Talent Lures: Two More Tasks for Industrial Companies
April 6, 2023
Two more steps that expand your talent pipeline and attract new generations.
Last month I wrote about three simple first steps that manufacturing companies can take to begin the journey towards becoming the most attractive place to work for employees: 1) create a relevant corporate website; 2) modernize your work spaces & invest in your facility’s infrastructure; and 3) communicate on the relevant tech platforms that your employees and ideal candidates use. The only way to win the talent war is to become an exceptional company for exceptional candidates.
Here are two more tasks to consider, both of which expand your employment pipeline to new generations and also require a greater investment in time and money.
4) Engage at the grass roots in local high schools and tech schools, and become involved in your community.
Your future hires will be coming from those high schools and tech schools — or they’ll be going elsewhere. Somehow we have to challenge a common stigma regarding working in manufacturing.
Manufacturing is a place with good salaries, potential to advance, and possibilities for personal and professional development, creativity, and building a life. But for various reasons, schools, guidance counselors, parents, and entire generations haven’t received that message and frequently miss the opportunity to present manufacturing to students as an option for a career.
Manufacturing leaders must engage with kids at an early age, as early as middle school, by creating conversations, asking questions, offering facility tours, showcasing excellent internal training and development programs, making classroom appearances, and developing apprenticeship opportunities.
Your company’s visibility in the community is vital for building a larger employee pipeline. You can recruit people from far away. Or close to home. Recruiting closer to home is far easier, but you have to begin now to build relationships with future generations of workers.
5) Embrace “gamification” to heighten engagement, performance feedback, and worker satisfaction.
Much of life, including education, has been “gamified.” According to Tapjoy, a mobile ad and app monetization company, about 86% of Gen Z “use mobile devices as gaming platforms.” Measuring, incentives, feedback, competing, learning — all of those things happen through online and mobile games, and education is embracing that shift.

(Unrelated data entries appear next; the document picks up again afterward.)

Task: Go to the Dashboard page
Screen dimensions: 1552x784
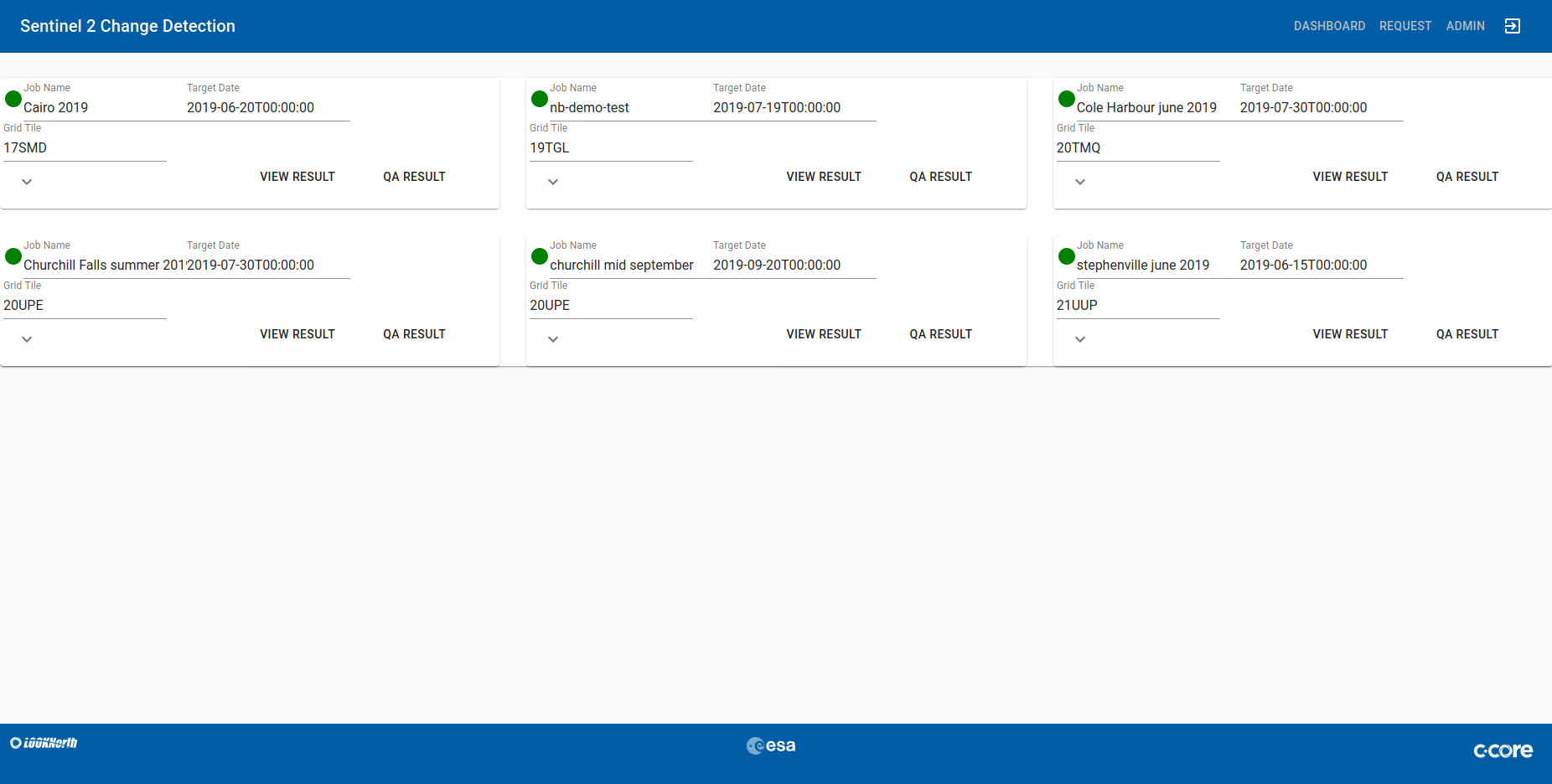Action: 1329,26
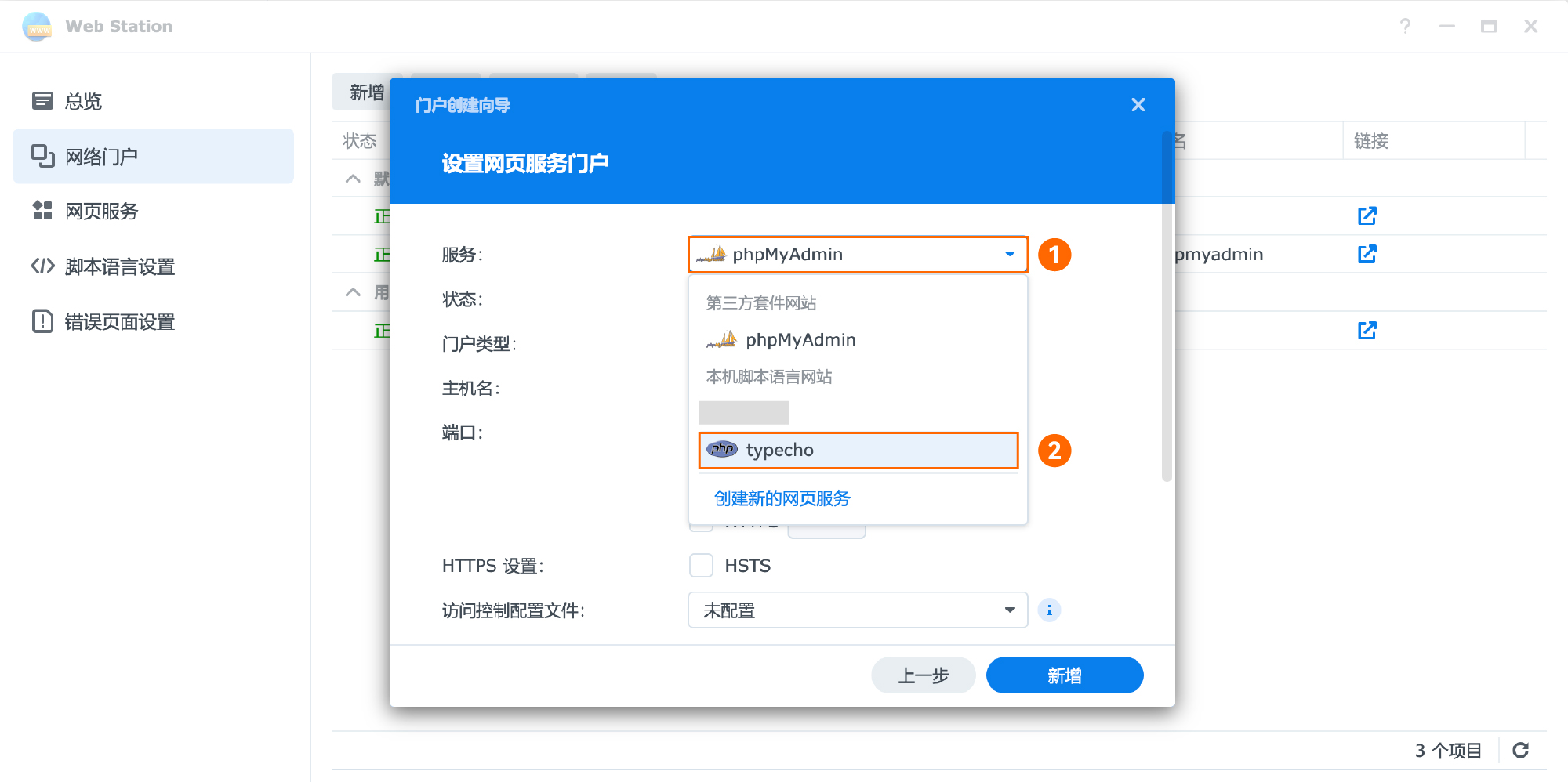Open the external link icon in the first portal row

tap(1367, 215)
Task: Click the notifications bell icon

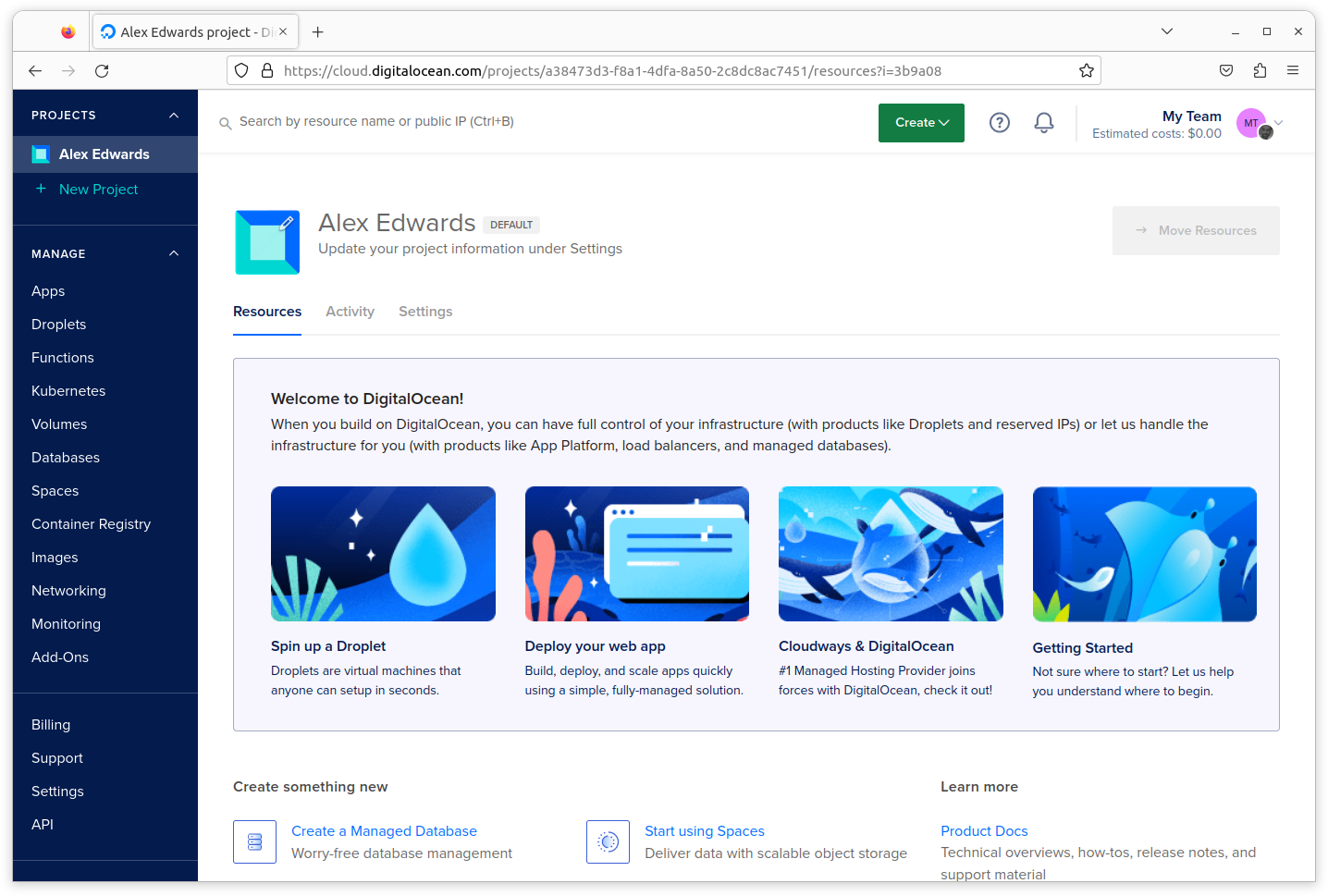Action: (1043, 122)
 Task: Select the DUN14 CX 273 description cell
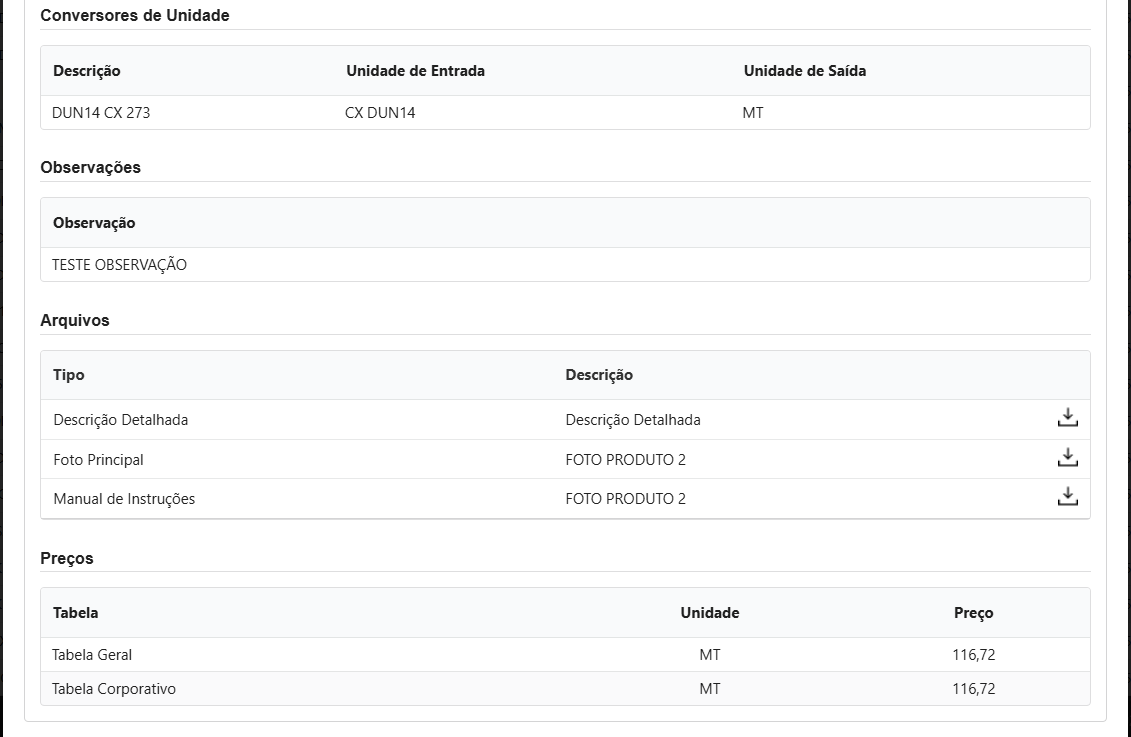pos(101,113)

The largest geographic education district in the country recently began introducing mobile games for their students that explore everything from cybersecurity careers to soft skills development. One company that has taken on the gamification needs of industries, schools, and economic/workforce development agencies is skillsgapp, which fields mobile interactive apps that help middle and high school-aged youth achieve career awareness and pathway access, as well as develop the middle and soft skills necessary to pursue jobs in skills-based industries. With a social network through gamification, students can see what others are doing, make comparisons, achieve feedback and real incentives, compete, and grow. Gamification in the workplace can offer the same benefits.
To begin adding “fun and games” to manufacturing, you have to decide what behaviors you are trying to improve and then offer incentives for those improved behaviors. Perhaps you want to increase participation in training and development, improve quality, or boost a safety measurable.
Once you determine what you want to improve, an old principle becomes clear: we can’t improve what we don’t measure. So data becomes critical — employees have to see process data, measure results, review feedback, and compete with one another through data transparency.
Gamification is not solely about technology. Decades ago, not long after beginning my process engineering career with Milliken, we began assigning seconds (imperfect products) directly to the shift that produced the defective product – more specifically assigning it directly to the individuals on the shift that were responsible. We graphed this on a large chart where every employee could see their individual and shift performance. Though it wasn’t tied into a real-time mobile application, it was updated daily and was a place where managers would provide positive feedback for all to see.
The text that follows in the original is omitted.